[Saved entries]

┌──

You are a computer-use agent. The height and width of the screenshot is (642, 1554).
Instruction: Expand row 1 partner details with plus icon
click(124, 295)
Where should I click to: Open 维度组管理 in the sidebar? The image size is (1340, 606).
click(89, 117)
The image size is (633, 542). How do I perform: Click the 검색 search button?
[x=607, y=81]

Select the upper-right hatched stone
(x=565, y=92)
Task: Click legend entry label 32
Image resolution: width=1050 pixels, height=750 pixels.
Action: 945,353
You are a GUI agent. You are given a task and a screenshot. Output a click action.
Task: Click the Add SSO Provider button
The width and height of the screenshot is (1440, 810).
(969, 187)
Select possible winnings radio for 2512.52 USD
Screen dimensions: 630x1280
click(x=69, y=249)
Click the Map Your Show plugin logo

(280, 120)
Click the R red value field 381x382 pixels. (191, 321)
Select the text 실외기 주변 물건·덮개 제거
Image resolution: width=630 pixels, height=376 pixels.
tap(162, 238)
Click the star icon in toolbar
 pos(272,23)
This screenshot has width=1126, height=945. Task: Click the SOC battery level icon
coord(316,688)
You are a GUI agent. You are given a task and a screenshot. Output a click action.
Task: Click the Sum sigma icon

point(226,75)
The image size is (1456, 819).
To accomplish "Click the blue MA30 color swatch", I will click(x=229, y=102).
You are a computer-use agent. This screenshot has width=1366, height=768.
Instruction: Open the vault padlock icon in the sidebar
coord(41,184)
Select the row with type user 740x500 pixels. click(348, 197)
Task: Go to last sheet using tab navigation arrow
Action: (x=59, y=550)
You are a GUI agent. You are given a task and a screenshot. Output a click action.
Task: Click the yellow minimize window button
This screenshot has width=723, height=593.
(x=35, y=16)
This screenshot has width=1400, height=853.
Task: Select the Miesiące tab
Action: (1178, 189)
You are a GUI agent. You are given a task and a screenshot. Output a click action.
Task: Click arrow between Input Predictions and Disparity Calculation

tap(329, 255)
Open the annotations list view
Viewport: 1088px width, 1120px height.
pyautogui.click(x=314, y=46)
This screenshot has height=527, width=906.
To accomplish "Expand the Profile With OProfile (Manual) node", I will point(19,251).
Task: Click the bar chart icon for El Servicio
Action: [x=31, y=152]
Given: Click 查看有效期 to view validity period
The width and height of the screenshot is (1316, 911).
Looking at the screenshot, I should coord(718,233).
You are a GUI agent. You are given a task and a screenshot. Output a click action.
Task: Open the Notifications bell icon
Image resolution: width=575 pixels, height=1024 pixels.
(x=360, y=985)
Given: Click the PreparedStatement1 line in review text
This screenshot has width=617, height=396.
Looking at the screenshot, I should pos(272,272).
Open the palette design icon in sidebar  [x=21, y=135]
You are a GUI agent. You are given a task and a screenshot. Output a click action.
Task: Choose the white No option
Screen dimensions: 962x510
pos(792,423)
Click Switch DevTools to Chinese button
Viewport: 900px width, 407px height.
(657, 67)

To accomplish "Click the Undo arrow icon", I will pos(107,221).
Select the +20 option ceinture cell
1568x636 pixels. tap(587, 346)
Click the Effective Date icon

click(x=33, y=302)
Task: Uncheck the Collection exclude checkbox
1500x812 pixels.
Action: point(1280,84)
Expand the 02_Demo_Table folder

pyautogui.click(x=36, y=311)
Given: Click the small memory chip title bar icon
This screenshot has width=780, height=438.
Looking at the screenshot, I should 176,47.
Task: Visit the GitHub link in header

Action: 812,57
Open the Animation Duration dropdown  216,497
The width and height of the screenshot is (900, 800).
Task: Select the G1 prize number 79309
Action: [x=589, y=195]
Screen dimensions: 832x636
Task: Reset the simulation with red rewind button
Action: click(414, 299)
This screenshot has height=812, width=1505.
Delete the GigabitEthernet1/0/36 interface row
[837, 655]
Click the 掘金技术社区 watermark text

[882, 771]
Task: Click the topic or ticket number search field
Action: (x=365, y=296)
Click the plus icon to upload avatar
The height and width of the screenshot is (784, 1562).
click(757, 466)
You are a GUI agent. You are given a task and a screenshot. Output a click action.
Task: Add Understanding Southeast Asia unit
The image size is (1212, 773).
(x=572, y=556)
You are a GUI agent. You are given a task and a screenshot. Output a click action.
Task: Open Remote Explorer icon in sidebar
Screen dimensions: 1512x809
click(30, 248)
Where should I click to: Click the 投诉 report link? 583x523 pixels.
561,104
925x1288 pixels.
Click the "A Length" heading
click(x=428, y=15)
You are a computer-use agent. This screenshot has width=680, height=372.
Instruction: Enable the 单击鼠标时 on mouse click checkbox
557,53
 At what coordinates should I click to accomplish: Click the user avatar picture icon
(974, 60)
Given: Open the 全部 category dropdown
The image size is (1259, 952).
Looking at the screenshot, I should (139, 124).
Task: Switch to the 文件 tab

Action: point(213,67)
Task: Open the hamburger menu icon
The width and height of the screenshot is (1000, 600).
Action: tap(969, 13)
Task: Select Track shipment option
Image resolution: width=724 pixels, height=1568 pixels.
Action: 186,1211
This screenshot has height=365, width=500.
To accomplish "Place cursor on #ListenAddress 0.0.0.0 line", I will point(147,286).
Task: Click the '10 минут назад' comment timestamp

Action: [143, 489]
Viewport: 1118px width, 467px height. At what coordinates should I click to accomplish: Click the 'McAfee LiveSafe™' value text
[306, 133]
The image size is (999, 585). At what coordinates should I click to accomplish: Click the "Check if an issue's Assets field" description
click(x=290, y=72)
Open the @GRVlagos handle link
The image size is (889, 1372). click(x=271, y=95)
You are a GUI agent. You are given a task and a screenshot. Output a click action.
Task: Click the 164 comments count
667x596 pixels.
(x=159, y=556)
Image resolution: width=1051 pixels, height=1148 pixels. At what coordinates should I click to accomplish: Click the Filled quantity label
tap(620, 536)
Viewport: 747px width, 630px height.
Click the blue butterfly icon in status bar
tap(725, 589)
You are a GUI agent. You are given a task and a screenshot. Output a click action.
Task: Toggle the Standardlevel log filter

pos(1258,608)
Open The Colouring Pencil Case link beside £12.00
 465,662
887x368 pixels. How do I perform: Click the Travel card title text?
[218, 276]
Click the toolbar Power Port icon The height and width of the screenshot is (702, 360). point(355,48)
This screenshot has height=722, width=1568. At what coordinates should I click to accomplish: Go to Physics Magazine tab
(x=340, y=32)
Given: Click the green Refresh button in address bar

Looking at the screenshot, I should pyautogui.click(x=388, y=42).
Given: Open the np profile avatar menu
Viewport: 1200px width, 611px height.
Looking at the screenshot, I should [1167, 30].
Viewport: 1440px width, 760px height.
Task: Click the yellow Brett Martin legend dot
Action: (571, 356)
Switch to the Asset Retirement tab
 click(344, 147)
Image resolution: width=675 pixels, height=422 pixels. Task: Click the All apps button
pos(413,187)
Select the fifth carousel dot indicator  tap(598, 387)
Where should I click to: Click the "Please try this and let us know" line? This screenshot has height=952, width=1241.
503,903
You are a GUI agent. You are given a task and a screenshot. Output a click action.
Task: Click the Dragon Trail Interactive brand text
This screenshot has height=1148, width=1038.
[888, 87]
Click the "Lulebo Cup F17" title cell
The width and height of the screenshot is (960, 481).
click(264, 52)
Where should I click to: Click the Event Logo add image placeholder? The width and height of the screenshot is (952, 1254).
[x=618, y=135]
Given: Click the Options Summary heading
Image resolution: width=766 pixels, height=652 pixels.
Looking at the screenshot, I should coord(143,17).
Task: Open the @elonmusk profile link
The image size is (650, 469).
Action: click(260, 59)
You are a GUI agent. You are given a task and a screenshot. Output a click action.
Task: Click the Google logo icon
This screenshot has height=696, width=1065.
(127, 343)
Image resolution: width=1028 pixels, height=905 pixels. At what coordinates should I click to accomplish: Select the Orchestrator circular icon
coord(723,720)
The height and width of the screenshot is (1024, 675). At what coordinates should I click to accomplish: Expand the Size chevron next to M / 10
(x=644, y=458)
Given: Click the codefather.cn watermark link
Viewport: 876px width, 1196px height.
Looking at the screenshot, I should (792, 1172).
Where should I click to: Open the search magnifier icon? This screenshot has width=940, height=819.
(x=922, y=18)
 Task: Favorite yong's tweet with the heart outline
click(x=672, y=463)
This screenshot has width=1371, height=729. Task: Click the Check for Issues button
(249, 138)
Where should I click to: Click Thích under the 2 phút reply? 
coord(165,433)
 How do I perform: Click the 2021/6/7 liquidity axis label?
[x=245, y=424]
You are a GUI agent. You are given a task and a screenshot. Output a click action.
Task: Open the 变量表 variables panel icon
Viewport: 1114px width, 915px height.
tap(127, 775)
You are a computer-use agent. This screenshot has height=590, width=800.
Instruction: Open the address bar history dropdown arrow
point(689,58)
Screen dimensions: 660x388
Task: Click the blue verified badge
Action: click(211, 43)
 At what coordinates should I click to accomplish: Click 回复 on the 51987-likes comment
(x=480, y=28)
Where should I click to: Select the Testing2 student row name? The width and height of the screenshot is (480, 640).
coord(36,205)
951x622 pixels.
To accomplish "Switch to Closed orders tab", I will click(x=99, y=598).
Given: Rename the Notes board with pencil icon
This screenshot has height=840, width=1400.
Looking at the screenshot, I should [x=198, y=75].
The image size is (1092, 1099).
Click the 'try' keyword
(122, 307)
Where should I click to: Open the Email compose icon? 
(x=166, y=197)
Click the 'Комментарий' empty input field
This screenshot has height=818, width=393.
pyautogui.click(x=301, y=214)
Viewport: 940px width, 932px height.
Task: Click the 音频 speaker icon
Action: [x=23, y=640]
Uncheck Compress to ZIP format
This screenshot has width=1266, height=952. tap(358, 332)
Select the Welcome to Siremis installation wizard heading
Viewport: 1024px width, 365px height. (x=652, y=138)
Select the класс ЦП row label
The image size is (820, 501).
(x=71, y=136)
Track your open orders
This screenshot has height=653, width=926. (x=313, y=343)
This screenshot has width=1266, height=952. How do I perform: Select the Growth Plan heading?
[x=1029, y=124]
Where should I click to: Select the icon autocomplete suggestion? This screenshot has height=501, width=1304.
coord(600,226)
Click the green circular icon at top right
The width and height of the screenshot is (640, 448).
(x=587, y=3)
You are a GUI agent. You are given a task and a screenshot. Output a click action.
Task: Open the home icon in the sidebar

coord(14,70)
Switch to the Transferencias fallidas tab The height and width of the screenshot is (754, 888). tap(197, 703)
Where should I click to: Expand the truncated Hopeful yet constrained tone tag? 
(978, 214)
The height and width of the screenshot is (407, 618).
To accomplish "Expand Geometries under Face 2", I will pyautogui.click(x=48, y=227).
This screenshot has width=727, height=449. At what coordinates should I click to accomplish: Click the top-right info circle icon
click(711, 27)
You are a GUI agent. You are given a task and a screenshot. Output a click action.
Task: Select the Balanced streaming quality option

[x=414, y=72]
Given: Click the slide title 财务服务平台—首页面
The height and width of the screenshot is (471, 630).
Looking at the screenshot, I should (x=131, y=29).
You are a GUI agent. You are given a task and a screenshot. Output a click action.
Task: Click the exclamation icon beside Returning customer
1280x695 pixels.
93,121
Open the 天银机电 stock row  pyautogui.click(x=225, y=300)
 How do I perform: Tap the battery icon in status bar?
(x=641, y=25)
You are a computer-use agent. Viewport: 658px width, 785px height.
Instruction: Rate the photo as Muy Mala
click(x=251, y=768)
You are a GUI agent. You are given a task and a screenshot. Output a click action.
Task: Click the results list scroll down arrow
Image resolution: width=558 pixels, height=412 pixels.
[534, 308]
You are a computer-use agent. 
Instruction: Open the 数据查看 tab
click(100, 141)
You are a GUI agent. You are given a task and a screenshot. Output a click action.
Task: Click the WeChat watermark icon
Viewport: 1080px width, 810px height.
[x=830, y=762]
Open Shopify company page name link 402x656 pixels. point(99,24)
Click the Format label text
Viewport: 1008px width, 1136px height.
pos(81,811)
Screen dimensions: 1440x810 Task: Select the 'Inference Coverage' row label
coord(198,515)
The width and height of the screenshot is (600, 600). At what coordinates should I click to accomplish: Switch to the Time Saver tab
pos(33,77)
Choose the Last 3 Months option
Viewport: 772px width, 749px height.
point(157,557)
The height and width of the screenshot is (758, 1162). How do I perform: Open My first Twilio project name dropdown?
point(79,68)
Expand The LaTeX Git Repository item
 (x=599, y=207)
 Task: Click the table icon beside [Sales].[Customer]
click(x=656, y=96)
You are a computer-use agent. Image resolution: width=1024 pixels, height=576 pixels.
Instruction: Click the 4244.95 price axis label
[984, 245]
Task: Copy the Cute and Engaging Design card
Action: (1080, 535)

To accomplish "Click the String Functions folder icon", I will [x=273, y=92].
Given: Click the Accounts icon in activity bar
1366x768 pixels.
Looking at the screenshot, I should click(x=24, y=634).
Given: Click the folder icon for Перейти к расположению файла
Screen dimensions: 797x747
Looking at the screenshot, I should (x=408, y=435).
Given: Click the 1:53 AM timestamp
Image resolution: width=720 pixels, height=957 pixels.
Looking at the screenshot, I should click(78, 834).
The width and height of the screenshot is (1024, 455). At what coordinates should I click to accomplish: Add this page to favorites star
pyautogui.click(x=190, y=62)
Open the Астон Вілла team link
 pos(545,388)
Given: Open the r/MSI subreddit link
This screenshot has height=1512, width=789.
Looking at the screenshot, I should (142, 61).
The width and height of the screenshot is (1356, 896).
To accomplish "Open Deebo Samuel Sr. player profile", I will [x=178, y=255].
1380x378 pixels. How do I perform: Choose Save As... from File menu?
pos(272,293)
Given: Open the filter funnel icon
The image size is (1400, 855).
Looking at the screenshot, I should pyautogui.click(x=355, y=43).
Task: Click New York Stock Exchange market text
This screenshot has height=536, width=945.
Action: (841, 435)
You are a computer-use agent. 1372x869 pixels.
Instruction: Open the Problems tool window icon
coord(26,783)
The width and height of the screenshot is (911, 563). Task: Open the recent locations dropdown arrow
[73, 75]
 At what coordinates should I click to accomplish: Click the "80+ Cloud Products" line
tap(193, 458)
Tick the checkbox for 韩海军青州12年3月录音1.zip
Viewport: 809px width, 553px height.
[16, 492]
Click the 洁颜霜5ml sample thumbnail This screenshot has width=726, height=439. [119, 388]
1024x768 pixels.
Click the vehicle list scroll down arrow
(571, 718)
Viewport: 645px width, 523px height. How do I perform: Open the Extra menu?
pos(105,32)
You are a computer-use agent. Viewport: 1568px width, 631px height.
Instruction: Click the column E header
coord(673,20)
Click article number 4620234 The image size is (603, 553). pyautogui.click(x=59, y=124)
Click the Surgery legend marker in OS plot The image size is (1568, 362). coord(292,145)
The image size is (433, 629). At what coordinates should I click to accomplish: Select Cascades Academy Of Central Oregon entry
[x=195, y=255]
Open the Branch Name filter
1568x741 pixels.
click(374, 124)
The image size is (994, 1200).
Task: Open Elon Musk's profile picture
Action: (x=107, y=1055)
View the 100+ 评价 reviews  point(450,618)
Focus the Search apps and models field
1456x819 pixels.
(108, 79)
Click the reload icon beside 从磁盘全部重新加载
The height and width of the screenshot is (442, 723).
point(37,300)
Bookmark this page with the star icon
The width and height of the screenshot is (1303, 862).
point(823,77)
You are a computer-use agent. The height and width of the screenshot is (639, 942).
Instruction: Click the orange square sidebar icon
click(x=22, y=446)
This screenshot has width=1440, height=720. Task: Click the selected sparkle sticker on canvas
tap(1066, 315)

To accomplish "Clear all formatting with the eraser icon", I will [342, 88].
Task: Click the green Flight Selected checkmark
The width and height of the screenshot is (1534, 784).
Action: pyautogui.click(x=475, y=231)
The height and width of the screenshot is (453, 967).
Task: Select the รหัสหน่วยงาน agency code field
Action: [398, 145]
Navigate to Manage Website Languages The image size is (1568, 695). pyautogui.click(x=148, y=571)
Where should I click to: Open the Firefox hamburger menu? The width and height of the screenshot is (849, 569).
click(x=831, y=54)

└──

Work request: Would you print, exactly as written, every line above from the one holding "Viewport: 900px width, 407px height." through the one holding "This screenshot has height=365, width=500.", with both included and no other lines?

Exercise answer:
Viewport: 900px width, 407px height.
(657, 67)

To accomplish "Click the Undo arrow icon", I will pos(107,221).
Select the +20 option ceinture cell
1568x636 pixels. tap(587, 346)
Click the Effective Date icon

click(x=33, y=302)
Task: Uncheck the Collection exclude checkbox
1500x812 pixels.
Action: point(1280,84)
Expand the 02_Demo_Table folder

pyautogui.click(x=36, y=311)
Given: Click the small memory chip title bar icon
This screenshot has width=780, height=438.
Looking at the screenshot, I should 176,47.
Task: Visit the GitHub link in header

Action: 812,57
Open the Animation Duration dropdown  216,497
The width and height of the screenshot is (900, 800).
Task: Select the G1 prize number 79309
Action: [x=589, y=195]
Screen dimensions: 832x636
Task: Reset the simulation with red rewind button
Action: click(414, 299)
This screenshot has height=812, width=1505.
Delete the GigabitEthernet1/0/36 interface row
[837, 655]
Click the 掘金技术社区 watermark text

[882, 771]
Task: Click the topic or ticket number search field
Action: (x=365, y=296)
Click the plus icon to upload avatar
The height and width of the screenshot is (784, 1562).
click(757, 466)
You are a GUI agent. You are given a task and a screenshot. Output a click action.
Task: Add Understanding Southeast Asia unit
The image size is (1212, 773).
(x=572, y=556)
You are a GUI agent. You are given a task and a screenshot. Output a click action.
Task: Open Remote Explorer icon in sidebar
Screen dimensions: 1512x809
click(30, 248)
Where should I click to: Click the 投诉 report link? 583x523 pixels.
561,104
925x1288 pixels.
Click the "A Length" heading
click(x=428, y=15)
You are a computer-use agent. This screenshot has width=680, height=372.
Instruction: Enable the 单击鼠标时 on mouse click checkbox
557,53
 At what coordinates should I click to accomplish: Click the user avatar picture icon
(974, 60)
Given: Open the 全部 category dropdown
The image size is (1259, 952).
Looking at the screenshot, I should (139, 124).
Task: Switch to the 文件 tab

Action: point(213,67)
Task: Open the hamburger menu icon
The width and height of the screenshot is (1000, 600).
Action: tap(969, 13)
Task: Select Track shipment option
Image resolution: width=724 pixels, height=1568 pixels.
Action: 186,1211
This screenshot has height=365, width=500.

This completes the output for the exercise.